*Stated exercise:* Please write out every line of the data below again, shifting each coordinate in the answers up by 128 and keeping everything else the same. Leave the pictures out.

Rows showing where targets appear

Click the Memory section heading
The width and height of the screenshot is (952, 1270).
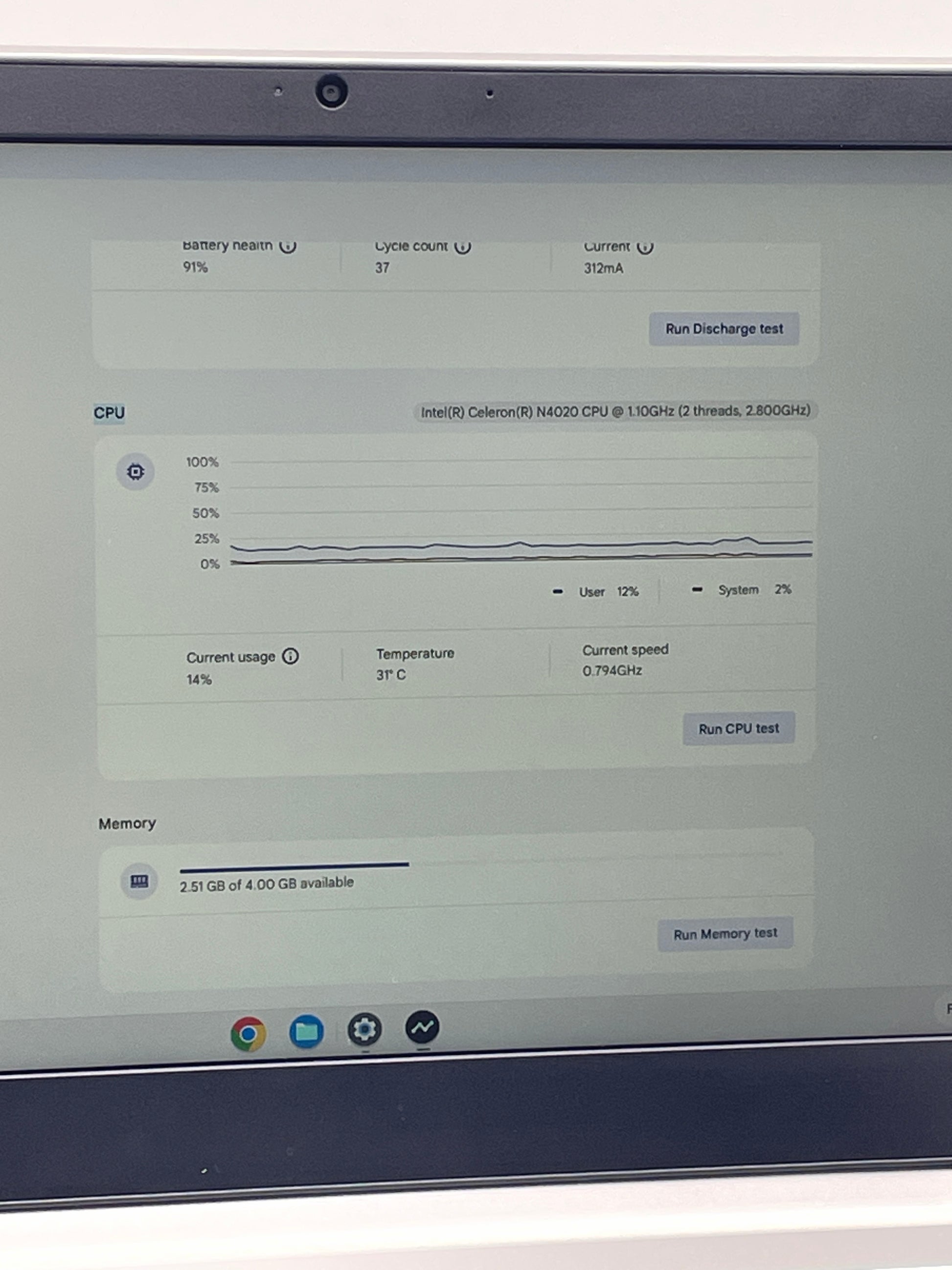coord(127,823)
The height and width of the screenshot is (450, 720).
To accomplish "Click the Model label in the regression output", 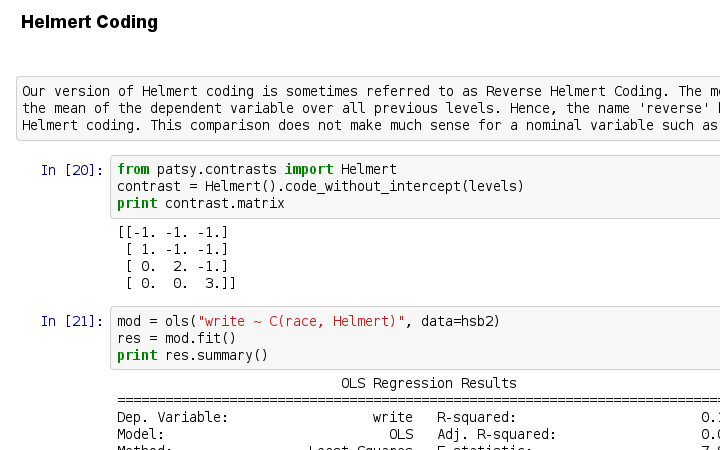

*Response to this exercise:*
Click the Memory section heading
The width and height of the screenshot is (952, 1270).
coord(255,951)
The height and width of the screenshot is (450, 720).
To accomplish "Click the Model label in the regression output", 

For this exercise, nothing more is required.